Manhunt, isminden de anlaşılacağı üzere bir “insan avı” oyunu. Oyun boyunca çeşitli görevleri yerine getirsek de temelde, karşımıza çıkan her insanı öldüreceğiz. “Adam öldüreceğiz” kelimesi artık günümüz oyuncularına çok sıradan gelse de bu oyunda “adam öldürme”nin kesinlikle sınırı yok. Yeri gelecek sadece bir çöp poşetiyle, yeri gelecek bir bıçakla insan katletmenin bin bir yolunu arayacağız. Açıkçası oyunu farklı kılanda bu farklı öldürme şekilleri…
Oyunumuzda yönettiğimiz karakter olan James Earl Cash, idama mahkum edilmiş azılı bir suçludur. İdam masasına yatırıldığında beklenmedik bir şey olur ve “The Director” ismindeki garip bir kişi kendisine (ve dolayısıyla bize:) ikinci bir şans tanır. “Director” ismindeki bu gizemli kişi oyunda bizim patronumuz olmaktadır ve onun dediklerini yapmaya mahkumuzdur. Oyun boyunca bize direktifler vererek gitmemizi istediği yerlere yollasa da aslında bizden asıl istediği cinayet işlememizdir. Anlaşılacağı üzere biraz (biraz mı?!?) sapık ruhlu olan patronumuz, bizi çeşitli mahallelere göndererek çoğunluğunu serserilerin oluşturduğu çete elemanlarını teker teker öldürmemizi istemektedir. Ancak bu ufak katliam işini yapmak için, diğer oyunlardan alıştığımız gibi küçük bir orduya yetecek kadar silahı kuşanıp, yollara düşmüyoruz. Hatta tam tersi oyuna çıplak elle başlıyoruz. Oyun boyunca bulacağımız çöp poşeti, cam parçası, baseball sopası, levye gibi sıradan cisimler bizim potansiyel ölüm araçlarımız olacak. (Hmm ilginizi çekmeye başladı değil mi ?)
“En büyük dostum karanlıktır.” (James Earl Cash)

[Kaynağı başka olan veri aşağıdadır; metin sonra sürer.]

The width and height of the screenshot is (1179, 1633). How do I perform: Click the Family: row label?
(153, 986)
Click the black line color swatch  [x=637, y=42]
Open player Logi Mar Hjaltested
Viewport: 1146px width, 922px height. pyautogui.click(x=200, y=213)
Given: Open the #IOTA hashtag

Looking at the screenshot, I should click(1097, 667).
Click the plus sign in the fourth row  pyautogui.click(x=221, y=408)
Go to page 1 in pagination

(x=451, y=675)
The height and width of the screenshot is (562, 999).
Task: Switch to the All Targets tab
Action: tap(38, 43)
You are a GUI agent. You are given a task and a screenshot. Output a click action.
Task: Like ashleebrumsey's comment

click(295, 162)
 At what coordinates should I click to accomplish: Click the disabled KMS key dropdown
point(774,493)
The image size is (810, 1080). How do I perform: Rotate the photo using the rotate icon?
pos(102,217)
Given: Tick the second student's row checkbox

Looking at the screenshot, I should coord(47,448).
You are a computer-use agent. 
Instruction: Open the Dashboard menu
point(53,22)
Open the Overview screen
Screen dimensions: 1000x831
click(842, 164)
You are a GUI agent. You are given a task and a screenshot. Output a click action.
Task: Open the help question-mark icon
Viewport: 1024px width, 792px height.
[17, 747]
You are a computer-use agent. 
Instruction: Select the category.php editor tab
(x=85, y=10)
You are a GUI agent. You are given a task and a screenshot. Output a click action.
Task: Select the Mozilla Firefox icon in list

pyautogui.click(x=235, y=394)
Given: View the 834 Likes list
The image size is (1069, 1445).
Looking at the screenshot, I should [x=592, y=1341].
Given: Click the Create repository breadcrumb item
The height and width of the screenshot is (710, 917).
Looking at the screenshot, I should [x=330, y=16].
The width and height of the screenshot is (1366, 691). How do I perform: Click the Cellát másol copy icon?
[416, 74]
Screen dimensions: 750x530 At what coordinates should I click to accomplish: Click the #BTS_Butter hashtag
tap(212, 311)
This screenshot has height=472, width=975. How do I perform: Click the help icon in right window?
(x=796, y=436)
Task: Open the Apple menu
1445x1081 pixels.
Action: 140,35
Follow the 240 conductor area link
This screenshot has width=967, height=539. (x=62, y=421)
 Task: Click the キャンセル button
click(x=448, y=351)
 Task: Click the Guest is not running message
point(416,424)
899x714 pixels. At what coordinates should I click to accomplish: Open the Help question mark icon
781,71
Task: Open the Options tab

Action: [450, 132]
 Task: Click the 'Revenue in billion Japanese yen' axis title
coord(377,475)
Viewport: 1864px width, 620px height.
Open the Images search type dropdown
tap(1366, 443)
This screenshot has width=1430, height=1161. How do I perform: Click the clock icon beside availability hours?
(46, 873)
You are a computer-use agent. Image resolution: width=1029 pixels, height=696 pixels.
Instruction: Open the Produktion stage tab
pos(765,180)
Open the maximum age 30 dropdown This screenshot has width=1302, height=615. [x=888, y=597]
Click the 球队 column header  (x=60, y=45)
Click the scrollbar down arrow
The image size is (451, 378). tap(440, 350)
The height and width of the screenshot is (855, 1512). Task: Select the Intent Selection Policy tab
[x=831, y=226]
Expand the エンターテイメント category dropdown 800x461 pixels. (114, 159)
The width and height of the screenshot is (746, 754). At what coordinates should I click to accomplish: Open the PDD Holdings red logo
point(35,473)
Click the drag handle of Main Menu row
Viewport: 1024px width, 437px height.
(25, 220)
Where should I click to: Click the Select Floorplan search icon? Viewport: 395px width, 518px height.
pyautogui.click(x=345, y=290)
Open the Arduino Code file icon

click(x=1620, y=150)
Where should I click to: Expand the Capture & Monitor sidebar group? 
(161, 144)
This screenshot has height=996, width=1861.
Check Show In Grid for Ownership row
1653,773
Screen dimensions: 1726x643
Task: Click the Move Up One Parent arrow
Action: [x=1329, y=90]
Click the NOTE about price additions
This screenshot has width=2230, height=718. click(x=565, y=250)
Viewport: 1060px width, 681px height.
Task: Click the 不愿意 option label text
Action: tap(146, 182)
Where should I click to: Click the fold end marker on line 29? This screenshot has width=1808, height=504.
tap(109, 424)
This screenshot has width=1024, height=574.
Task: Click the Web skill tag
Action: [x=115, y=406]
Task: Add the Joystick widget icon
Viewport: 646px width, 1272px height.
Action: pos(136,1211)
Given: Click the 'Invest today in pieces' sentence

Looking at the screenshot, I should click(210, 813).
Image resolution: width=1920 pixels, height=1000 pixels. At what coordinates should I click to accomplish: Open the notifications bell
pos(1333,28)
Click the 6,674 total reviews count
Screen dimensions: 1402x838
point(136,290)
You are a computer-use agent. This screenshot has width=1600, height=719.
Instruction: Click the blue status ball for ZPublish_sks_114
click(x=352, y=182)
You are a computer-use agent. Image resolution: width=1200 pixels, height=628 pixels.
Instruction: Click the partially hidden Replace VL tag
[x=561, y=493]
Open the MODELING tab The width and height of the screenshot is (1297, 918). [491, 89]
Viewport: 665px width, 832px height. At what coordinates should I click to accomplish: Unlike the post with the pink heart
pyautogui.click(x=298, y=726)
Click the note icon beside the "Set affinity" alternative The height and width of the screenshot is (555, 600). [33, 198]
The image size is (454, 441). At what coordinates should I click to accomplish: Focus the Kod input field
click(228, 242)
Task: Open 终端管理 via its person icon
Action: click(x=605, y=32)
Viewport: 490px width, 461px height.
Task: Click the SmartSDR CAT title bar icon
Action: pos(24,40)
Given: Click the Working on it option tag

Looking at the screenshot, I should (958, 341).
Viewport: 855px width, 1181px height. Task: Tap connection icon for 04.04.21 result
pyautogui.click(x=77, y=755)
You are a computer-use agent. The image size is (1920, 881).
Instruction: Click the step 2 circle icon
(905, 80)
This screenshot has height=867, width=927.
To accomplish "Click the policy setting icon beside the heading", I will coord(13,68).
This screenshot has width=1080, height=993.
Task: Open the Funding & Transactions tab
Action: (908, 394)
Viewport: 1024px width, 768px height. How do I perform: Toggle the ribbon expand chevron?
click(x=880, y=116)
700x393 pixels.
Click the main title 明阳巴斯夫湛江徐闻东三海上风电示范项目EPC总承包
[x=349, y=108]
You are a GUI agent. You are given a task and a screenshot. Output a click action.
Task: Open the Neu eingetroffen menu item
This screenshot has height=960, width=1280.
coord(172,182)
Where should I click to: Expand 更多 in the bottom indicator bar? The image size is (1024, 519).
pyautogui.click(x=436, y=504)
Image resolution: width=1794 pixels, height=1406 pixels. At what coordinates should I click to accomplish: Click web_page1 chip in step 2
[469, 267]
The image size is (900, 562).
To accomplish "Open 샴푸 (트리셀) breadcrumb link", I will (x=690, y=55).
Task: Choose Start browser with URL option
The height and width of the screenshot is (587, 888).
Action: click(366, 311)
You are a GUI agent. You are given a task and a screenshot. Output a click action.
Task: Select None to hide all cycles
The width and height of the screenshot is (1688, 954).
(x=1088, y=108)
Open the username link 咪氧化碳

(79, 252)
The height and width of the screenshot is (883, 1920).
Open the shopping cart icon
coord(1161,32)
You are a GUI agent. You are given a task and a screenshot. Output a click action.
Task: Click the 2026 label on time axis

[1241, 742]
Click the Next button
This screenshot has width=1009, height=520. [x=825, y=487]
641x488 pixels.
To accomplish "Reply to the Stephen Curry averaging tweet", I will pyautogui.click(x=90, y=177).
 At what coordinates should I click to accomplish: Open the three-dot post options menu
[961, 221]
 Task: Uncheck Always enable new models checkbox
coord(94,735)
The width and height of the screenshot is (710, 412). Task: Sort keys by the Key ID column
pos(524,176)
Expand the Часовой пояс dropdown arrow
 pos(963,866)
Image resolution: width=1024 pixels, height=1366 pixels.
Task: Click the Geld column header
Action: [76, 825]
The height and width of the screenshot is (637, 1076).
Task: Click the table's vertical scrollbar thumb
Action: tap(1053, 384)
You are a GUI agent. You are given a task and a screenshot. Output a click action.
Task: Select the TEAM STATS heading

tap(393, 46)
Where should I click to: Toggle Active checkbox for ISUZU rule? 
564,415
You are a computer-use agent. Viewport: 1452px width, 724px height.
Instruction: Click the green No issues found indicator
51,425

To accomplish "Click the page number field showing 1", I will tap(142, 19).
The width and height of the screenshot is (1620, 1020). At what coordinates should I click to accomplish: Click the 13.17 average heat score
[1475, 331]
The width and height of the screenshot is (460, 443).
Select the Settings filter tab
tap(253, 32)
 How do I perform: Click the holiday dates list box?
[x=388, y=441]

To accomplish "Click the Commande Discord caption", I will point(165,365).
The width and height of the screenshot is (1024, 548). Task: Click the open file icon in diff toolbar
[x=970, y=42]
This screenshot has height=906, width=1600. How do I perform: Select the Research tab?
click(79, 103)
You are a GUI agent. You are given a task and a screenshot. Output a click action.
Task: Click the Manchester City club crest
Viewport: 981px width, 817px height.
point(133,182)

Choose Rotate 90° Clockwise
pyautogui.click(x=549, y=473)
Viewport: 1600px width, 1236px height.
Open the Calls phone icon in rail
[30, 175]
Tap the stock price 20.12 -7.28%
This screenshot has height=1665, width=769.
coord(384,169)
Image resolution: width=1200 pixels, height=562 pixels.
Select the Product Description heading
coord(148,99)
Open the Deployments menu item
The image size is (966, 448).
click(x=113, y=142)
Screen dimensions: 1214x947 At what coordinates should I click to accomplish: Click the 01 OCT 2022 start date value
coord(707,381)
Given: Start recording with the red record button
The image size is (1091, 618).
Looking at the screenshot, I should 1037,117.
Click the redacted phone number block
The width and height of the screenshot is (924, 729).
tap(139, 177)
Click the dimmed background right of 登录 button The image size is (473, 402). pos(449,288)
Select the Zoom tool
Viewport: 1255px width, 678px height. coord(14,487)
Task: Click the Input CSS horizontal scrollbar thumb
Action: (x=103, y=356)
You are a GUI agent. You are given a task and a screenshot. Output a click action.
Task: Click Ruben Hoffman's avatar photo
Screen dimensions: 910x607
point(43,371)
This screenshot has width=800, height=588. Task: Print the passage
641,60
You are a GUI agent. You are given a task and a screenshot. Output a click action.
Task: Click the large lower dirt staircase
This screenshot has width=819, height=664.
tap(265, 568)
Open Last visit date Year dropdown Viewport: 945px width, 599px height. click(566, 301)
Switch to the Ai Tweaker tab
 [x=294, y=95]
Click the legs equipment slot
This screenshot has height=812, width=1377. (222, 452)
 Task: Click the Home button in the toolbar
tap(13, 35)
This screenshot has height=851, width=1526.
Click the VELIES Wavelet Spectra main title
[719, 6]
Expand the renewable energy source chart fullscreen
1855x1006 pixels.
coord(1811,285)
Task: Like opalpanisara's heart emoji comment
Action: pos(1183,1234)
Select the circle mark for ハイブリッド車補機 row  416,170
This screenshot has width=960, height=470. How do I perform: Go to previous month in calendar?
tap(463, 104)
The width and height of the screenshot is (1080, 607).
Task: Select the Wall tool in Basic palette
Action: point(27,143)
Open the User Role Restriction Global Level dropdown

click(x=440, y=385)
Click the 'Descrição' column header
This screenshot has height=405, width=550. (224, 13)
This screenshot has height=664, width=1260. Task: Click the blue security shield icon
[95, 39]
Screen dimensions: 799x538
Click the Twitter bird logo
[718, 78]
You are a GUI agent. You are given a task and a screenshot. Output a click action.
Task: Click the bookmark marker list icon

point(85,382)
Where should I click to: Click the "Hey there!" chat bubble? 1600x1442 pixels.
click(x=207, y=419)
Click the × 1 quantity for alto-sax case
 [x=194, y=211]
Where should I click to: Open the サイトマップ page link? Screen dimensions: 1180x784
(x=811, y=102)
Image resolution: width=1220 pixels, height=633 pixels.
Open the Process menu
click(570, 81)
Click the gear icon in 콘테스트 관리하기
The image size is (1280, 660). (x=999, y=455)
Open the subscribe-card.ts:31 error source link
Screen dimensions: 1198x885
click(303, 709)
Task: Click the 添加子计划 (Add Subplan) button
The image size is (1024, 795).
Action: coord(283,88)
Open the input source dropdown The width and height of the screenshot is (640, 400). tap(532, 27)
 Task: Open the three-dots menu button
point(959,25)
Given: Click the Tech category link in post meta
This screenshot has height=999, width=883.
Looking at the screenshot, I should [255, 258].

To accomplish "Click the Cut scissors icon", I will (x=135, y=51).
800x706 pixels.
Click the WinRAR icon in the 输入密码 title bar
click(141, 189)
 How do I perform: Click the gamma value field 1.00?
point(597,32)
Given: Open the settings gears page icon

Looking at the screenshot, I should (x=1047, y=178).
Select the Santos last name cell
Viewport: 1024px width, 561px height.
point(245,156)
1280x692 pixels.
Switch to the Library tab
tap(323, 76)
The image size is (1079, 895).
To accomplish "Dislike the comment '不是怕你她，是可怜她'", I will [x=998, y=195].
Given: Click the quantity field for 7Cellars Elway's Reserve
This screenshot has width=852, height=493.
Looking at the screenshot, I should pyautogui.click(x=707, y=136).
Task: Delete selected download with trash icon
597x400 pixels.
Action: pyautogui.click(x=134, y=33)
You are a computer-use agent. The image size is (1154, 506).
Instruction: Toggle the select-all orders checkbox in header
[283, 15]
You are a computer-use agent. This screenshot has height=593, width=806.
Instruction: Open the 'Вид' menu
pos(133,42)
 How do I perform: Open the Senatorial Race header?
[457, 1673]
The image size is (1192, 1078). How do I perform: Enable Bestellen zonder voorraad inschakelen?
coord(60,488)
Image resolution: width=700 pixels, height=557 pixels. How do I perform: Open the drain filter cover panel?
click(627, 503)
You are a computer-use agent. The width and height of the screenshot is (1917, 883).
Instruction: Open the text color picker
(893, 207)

Oyundaki en önemli unsur gizlilik. Bunu sağlamak için sadece ışıktan kaçıp, karanlık ortamlara saklanmamız yeterli olmuyor. Çünkü koştuğumuzda veya çevredeki herhangi bir cisme çarptığımızda (bunlar yeri geldiğinde bir çakıl taşı da olabilir ya da yeri geldiğinde bir varil de...) çıkardığımız sesten birileri huylanabiliyor ve bizi görebiliyorlar. Tabi ki bu olayı bazen rakiplerimizi tuzağa düşürmek için de kullanabiliyoruz. Yani oyunda çevreyle etkileşim üst düzeyde. Yerde bulduğumuz bir şişeyi aksi yöne atıp rakibimizin ilgisini ters yöne çekince arkasından sinsice yanaşıp gırtlağını kesmemiz çocuk oyuncağı. Aslında bu oyunda sayısız cinayet işlememize rağmen önemli olan şey görünmemek ve duyulmamak. Elimizde sağlam bir silah olduğunda, rakibimizin karşısına dikilip, dövüşerek de öldürebiliriz ama ona tuzak kurup, peşine takıldıktan sonra sinsice öldürürsek (ki patronumuz aşırı vahşet içeren cinayetlerden daha çok hoşlanır) bu hem daha kolay oluyor, hem de daha çok “style” puanı kazanabiliyoruz. Ayrıca oyunda yönettiğimiz karakter olan “Cash” çok güçlü bir karakter olmadığından, elinde hatırı sayılır bir silah yoksa dövüşmeyip kaçmak en mantıklısı.
“Style” puanı demişken biraz da bundan bahsedelim. Oyunda rakiplerimizi öldürmenin sınırsız yolu var. Daha önce de belirttiğim gibi ister karşısına dikilip kavga ederek çıplak elle öldürün, ister etrafta bulduğunuz taş, sopa, tel gibi aletlerle öldürün ama yeter ki öldürün! Oyunda sessizlik ve gizlilik ön planda olduğundan, genelde öldürme olaylarımızı karanlık bir yerde kurbanımızın önümüzden geçip gitmesini bekleyerek, sessizce peşine takılıp, arkasından işini bitirerek yapmamız daha mantıklı. Zaten oyunun temel prensibi bu tarz cinayetler. Bunlara oyunda “instant kill” deniyor ve bunlar hem daha çok “style” puanı kazandırıyor hem de kana susamış oyun severlere beğenecekleri tarzda şovlar sunuyor!